··· Extracted records

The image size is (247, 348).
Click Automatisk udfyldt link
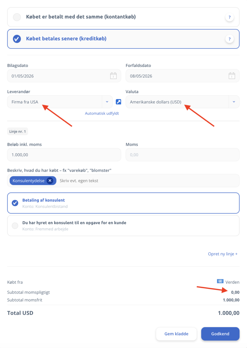point(102,113)

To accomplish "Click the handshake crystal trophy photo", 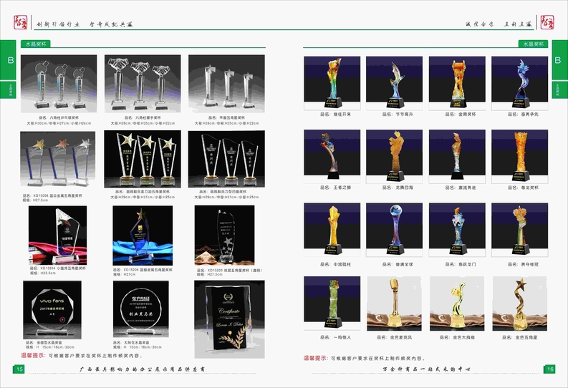I will pos(140,83).
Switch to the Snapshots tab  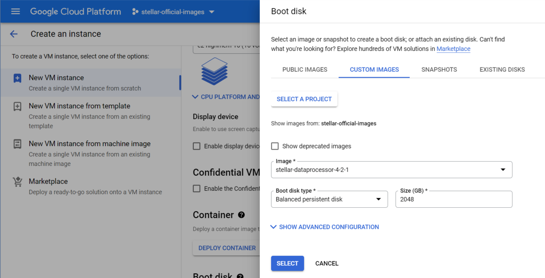tap(439, 69)
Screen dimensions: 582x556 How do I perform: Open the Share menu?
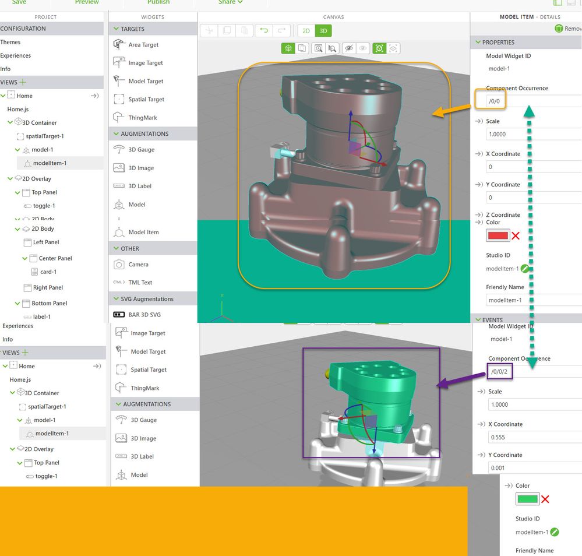(230, 2)
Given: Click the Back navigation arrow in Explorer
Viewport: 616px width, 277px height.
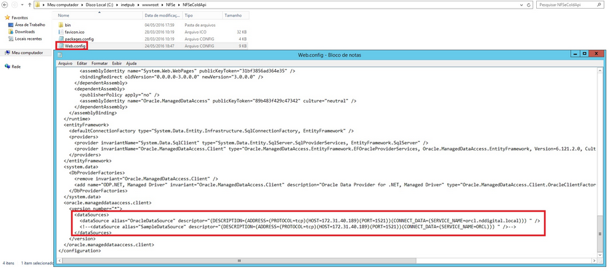Looking at the screenshot, I should click(x=6, y=4).
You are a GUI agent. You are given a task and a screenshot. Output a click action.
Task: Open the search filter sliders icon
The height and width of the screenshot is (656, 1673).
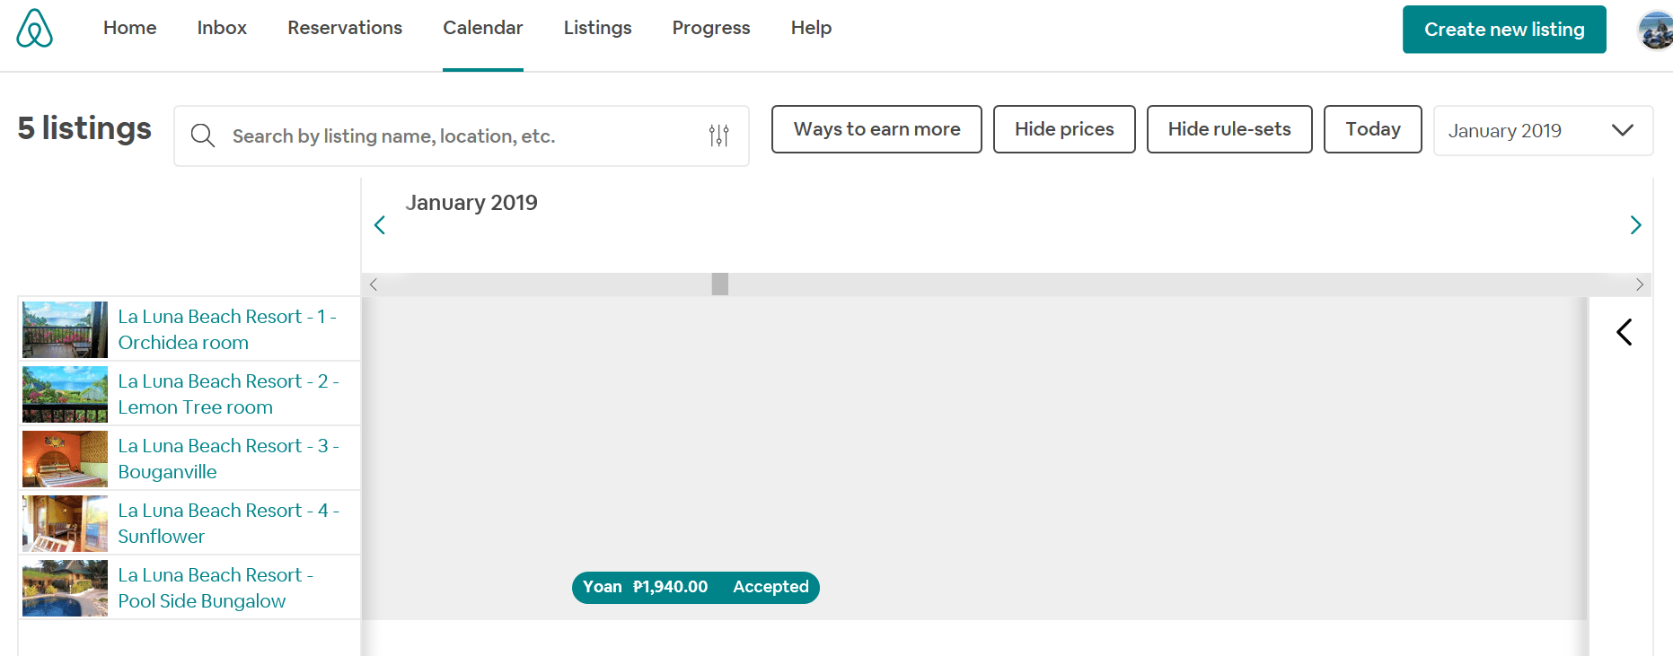(718, 136)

······

*What you need to do*:
Only the lines from the line holding "Task: Open the search filter sliders icon" through the last line above belong in the answer, repeated exactly; the pictures do not.

*Answer box*:
Task: Open the search filter sliders icon
The height and width of the screenshot is (656, 1673).
(718, 136)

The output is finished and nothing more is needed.